Activity: Return verbatim every line from the first line of the data below to the line that contains "You are a computer-use agent. The image", inclusive, and no further.
-- Opening Marker --
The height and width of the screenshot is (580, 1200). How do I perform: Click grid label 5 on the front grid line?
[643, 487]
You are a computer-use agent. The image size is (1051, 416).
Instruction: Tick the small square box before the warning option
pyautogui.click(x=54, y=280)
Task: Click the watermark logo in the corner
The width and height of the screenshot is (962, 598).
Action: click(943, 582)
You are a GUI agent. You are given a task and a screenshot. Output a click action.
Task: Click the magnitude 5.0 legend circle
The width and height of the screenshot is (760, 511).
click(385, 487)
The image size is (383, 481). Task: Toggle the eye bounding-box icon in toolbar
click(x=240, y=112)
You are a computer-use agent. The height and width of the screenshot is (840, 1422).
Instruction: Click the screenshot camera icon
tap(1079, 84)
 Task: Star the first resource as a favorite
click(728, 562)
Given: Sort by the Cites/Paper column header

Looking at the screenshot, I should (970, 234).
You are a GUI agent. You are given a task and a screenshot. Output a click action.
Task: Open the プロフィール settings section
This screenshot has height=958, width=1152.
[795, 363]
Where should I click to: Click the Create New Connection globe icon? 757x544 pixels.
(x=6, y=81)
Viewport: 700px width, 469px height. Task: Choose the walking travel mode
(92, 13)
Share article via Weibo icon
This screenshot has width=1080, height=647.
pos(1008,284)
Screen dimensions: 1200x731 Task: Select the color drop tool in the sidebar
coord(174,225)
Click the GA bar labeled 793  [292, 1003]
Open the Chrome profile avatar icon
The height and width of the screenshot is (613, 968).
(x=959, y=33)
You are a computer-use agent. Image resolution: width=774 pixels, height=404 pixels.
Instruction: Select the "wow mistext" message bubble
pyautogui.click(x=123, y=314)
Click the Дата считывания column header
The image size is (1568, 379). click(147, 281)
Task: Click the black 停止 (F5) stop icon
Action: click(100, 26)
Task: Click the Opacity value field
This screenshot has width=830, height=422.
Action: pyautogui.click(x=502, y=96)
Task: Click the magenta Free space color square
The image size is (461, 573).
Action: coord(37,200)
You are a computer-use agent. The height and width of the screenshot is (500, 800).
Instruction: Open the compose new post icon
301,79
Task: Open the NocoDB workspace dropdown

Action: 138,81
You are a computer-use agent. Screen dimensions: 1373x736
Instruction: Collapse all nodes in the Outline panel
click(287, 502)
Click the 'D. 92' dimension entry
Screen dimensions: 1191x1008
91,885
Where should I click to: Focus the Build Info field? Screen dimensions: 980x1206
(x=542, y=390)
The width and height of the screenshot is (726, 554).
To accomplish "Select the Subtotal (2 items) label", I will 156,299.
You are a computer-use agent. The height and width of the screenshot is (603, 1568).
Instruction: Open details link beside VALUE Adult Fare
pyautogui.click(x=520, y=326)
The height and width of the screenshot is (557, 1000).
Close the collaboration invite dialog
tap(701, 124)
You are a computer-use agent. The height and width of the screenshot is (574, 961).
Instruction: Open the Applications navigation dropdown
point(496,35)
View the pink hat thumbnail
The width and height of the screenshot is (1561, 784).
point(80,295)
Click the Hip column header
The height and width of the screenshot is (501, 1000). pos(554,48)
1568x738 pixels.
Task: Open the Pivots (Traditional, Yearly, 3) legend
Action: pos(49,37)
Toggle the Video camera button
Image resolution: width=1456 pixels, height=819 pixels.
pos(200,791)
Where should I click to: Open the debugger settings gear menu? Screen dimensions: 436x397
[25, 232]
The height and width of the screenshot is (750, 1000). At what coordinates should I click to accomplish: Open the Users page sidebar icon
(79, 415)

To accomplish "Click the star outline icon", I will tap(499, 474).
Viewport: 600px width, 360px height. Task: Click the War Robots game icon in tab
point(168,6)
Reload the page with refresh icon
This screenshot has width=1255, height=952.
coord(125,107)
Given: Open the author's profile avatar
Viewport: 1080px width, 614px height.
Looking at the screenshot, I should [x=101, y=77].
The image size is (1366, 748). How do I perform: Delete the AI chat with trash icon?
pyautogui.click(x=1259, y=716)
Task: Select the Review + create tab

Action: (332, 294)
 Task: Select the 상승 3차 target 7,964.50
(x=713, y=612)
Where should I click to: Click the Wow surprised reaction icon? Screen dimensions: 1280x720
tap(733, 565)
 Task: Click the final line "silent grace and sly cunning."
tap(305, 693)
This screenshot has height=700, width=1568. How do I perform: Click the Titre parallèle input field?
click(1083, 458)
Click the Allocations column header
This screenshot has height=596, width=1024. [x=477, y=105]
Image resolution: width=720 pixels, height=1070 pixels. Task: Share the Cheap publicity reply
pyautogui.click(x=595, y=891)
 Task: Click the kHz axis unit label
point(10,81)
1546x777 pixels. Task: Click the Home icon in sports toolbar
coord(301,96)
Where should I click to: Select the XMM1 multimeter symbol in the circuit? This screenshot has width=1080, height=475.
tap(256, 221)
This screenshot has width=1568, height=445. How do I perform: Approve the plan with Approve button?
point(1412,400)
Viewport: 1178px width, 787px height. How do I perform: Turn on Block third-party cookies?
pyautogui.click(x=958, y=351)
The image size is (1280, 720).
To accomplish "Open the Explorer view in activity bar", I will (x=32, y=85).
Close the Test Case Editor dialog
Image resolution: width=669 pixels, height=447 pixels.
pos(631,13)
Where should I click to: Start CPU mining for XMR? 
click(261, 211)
-- Closing Marker --
Output of the task:
The height and width of the screenshot is (580, 1200). How do I perform: Click grid label 5 on the front grid line?
[643, 487]
You are a computer-use agent. The image size is (1051, 416).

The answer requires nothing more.